Noé García Gómez

El pasado 5 de mayo el PRD cumplió 31 años de su fundación. En 1989 Cuauhtémoc Cárdenas convocó a los miles de ciudadanos que formaban las bases del  FDN y las organizaciones de izquierda a fundar un partido que exigiera “democracia ya y patria para todos”. Hoy ese partido está muy alejado de aquello que le dio origen; Cárdenas renuncio a seguir perteneciendo a una “franquicia electoral” claudicante, las bases militantes se redujeron a grupos clientelares y la exigencia de “democracia y patria para todos” se diluyó en la inercia retórica de una “izquierda moderna”.

El principal partido de izquierda hasta el 2012 se enfermó de mera crónica, y el virus de esa enfermedad se esparció como diáspora a otros movimientos, por ejemplo MORENA, los dirigentes que salieron del PRD para ayudar a fundar ese capricho de Andrés Manuel, llevaron a infectar a un movimiento que parecía honesto y muy ingenuo de miles de mexicanos que seguían a su líder, la mayoría ciudadanos desesperanzados, pero no maleados; pero al momento de entrar en contacto con los agentes que llegaron del PRD los infectaron.

Síntomas como el secuestro de las dirigencias, la inactividad de sus órganos, la corrompida burocracia, la superficialidad de sus dirigentes, el clientelismo de sus bases y la simulación de sus cuadros, se replicaron en el naciente y hoy consolidado MORENA.

Un  cumulo de mañas y manías que adquirieron y perfeccionaron a lo largo de los años, sumado a la obsesión por ocupar cargos del gobierno, léase bien, no por gobernar, sino por ocupar cargos del gobierno. El Ingeniero Cárdenas lo dijo “cuando en el PRD importaron más las cuotas y las partidas presupuestales, se perdió la brújula y el camino”, dicha frase hoy aplicaría a MORENA.

La realidad es que en nuestro país hoy no hay un movimiento social o electoral de izquierda, hay grupos de interés que se ponen una casaca de lo que ellos creen es de izquierda, tal vez porque piensan que eso les da autoridad ideológica, o por simple costumbre.
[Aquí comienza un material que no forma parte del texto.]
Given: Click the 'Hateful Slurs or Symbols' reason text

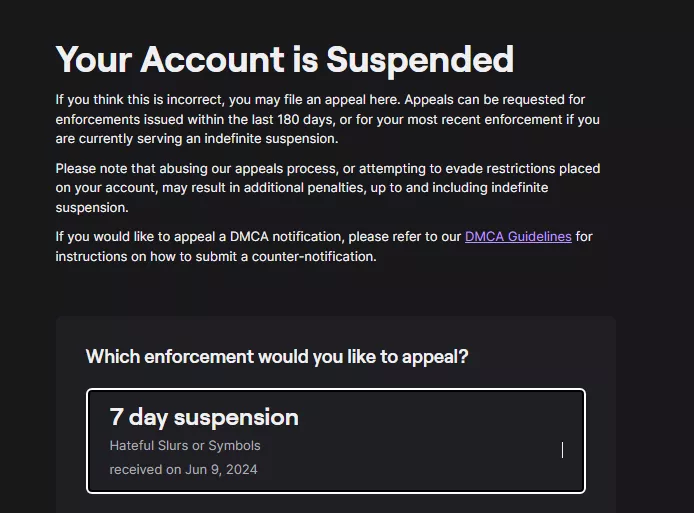Looking at the screenshot, I should tap(185, 445).
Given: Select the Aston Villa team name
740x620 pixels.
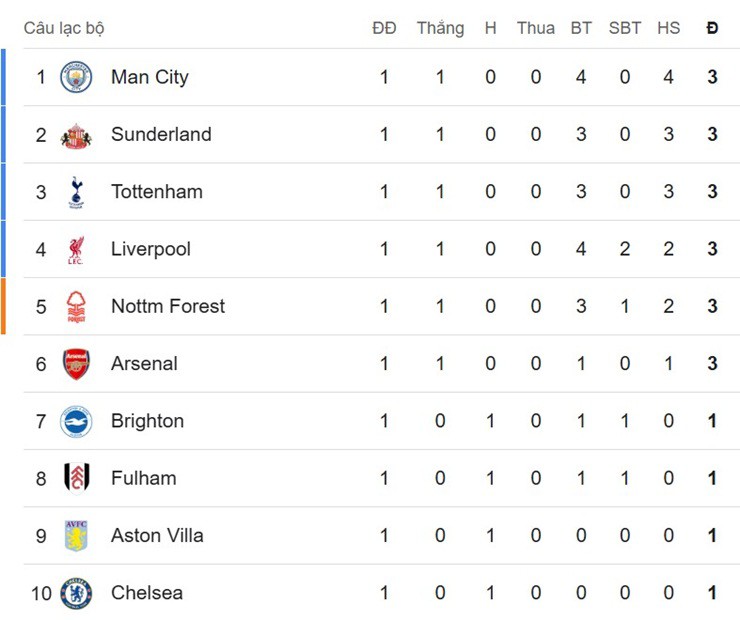Looking at the screenshot, I should pyautogui.click(x=157, y=536).
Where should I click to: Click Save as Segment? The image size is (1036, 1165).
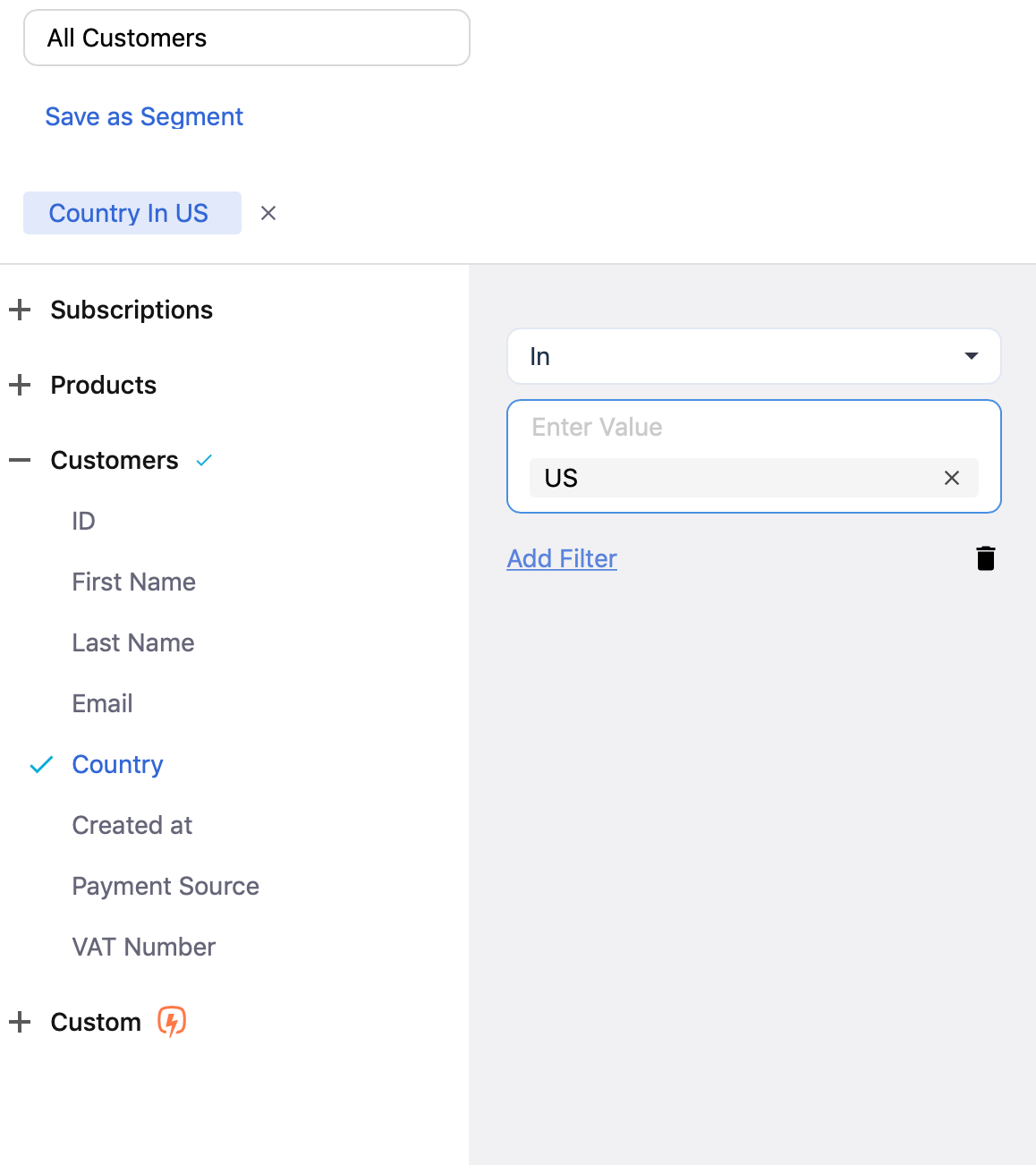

Pero todos los que conocen los mínimos elementos teóricos de las corrientes ideológicas o quienes tienen en sus principios pilares ideológicos de izquierda no los engañan.

Hoy nos encontramos por un lado que el PRD es prácticamente un zombi, un muerto viviente,  Su muerte fue decretada por quienes se adueñaron de la franquicia y han puesto a la venta sus ruinas, que participan electoralmente solamente para seguir negociando mínimas canonjías y puestos; por el otro un ensoberbecido Morena que maniquea las interpretaciones ideológicas de la izquierda para hacer lo que antes criticó cuando era oposición; hoy como gobierno padrotea la pobreza con programas asistencialistas con fines electorales, utiliza los mayoriteos simplones y chicanas legislativas para impulsar caprichos del ejecutivo al legislativo; discrecionalidad, opacidad y nepotismo en el ejercicio de los recursos públicos y un largo etcétera.

Finalmente, nadie puede desconocer y menospreciar la contribución de ambos partidos para alcanzar la transformación democrática y el de ser garante de los derechos de los mexicanos; pero al día de hoy la izquierda mexicana que buscan una alternativa electoral esta huérfana.